Fresh vs Frozen Peas
Fresh spring peas need barely any cooking time and taste remarkably sweet straight from the pod. Frozen peas have been blanched already so you are really just heating them through. Both work perfectly so do not stress over finding fresh ones in March.
Making It Lighter
Half and half creates a perfectly respectable sauce if you are watching calories though it will not cling quite as thickly. You could also stretch the cream with chicken broth for a lighter version. Some evenings call for full indulgence while others need a compromise.
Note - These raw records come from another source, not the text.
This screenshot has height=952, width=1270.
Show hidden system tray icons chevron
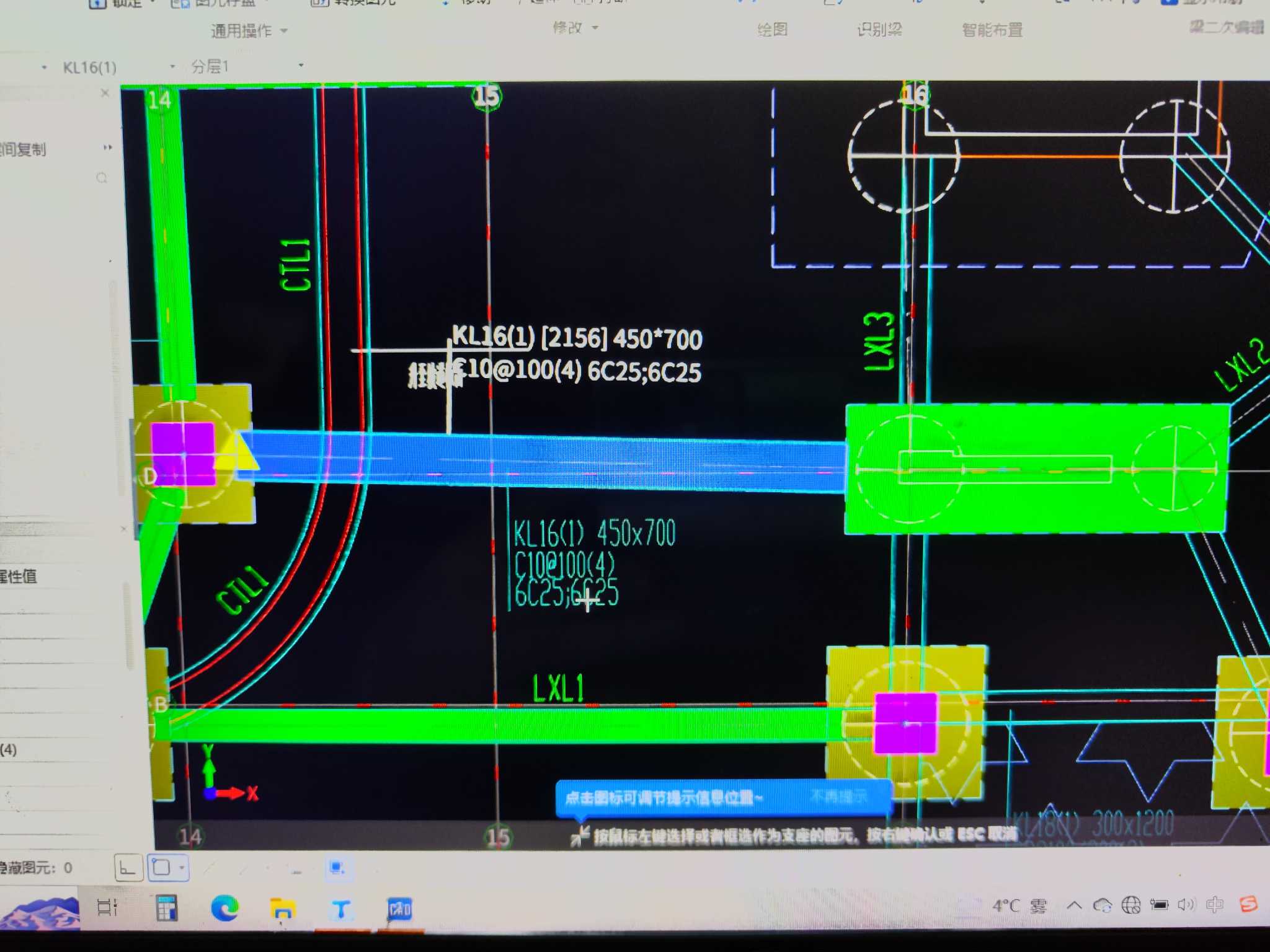[x=1073, y=906]
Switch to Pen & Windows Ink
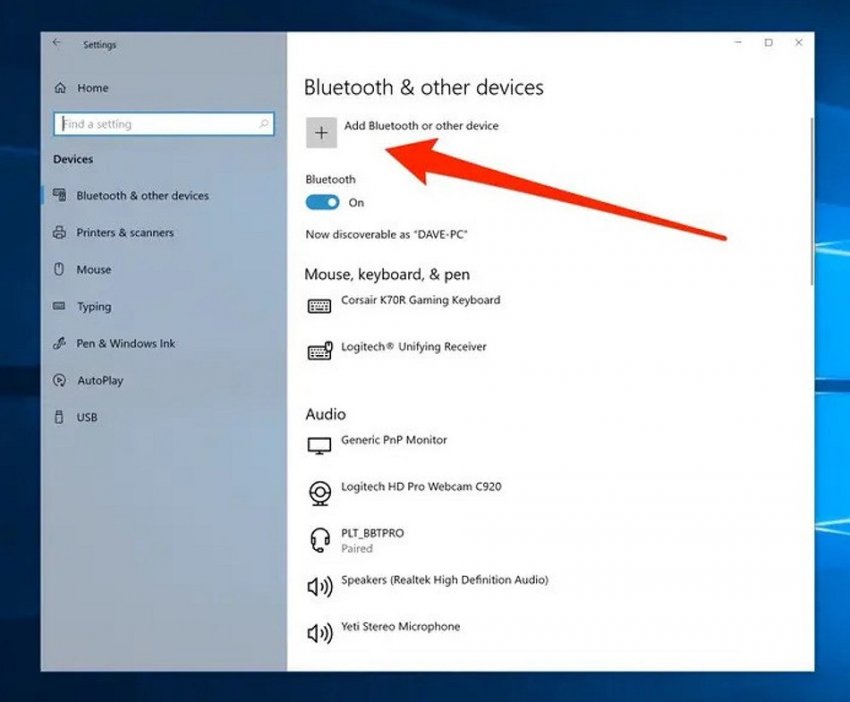This screenshot has height=702, width=850. 126,344
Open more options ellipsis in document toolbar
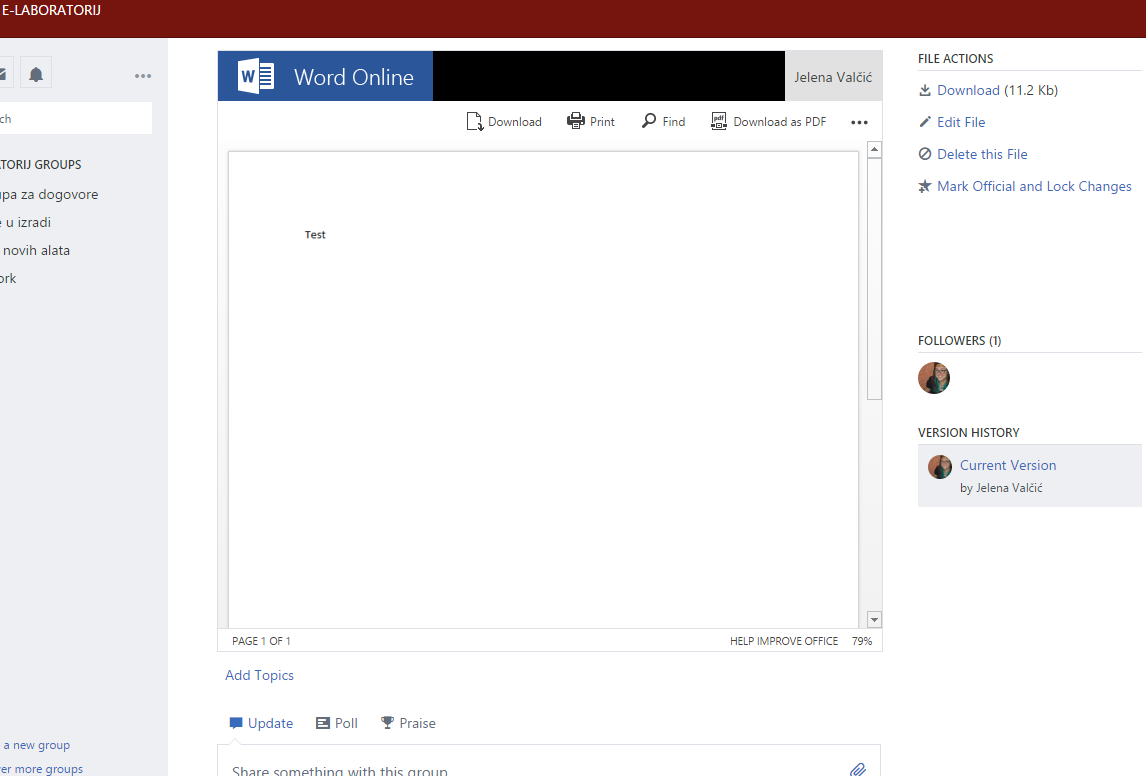This screenshot has width=1146, height=776. pyautogui.click(x=859, y=122)
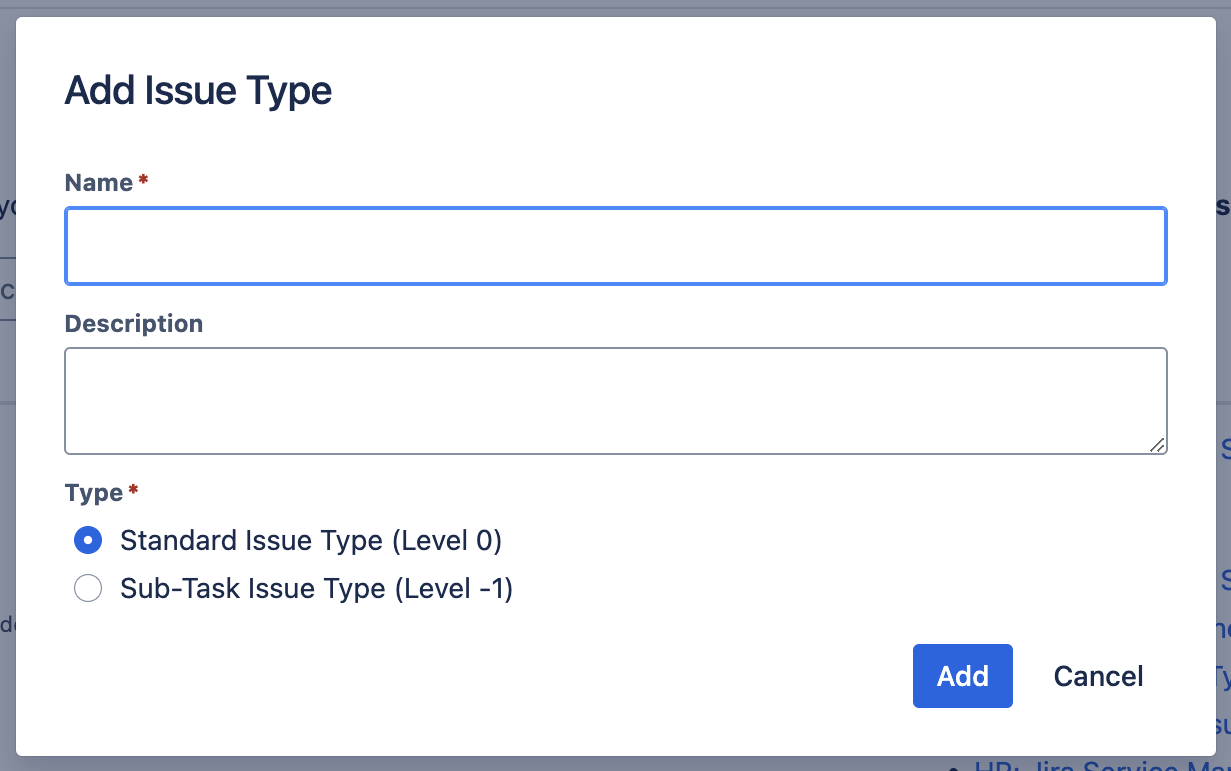Click the red asterisk beside Type
This screenshot has height=771, width=1231.
pyautogui.click(x=133, y=491)
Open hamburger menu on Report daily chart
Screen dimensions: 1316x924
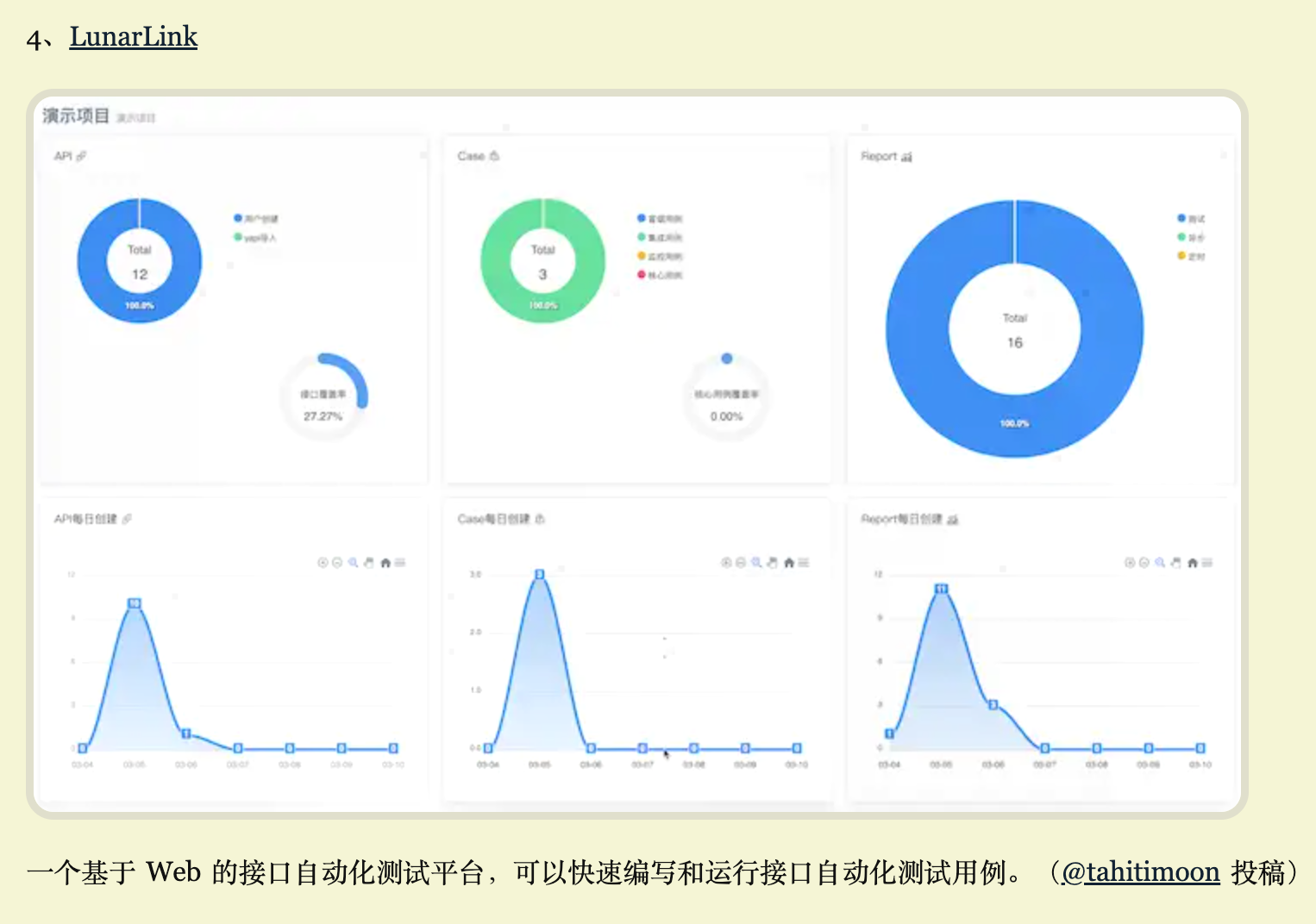(x=1207, y=563)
- Add a handful of baby spinach during the last minute of cooking for extra nutrients
- Sauté asparagus pieces along with the onions if you want more spring vegetables
- Whole wheat penne works if you need extra fiber
Save This pasta has become my go to when the calendar says spring but the weather has not gotten the memo yet. Hope it finds its way into your regular rotation too.
Recipe FAQs
- → Can I use frozen peas instead of fresh?
Absolutely. Frozen peas work beautifully in this dish—just add them directly from frozen and cook until heated through, about 2 minutes. No thawing required.
- → What other meats can I use?
Cooked chicken, turkey, or even crumbled bacon make excellent substitutes for ham. Each brings a slightly different savory profile to the creamy sauce.
- → Can I make this lighter?
Replace heavy cream with half-and-half for a lighter version. You can also increase the vegetable content by adding asparagus or baby spinach.
- → What wine pairs well with this?
A crisp Sauvignon Blanc or Pinot Grigio cuts through the richness beautifully. Their bright acidity complements the creamy sauce and sweet peas.
- → How do I store leftovers?
Store in an airtight container in the refrigerator for up to 3 days. Reheat gently with a splash of cream or pasta water to restore the sauce's consistency.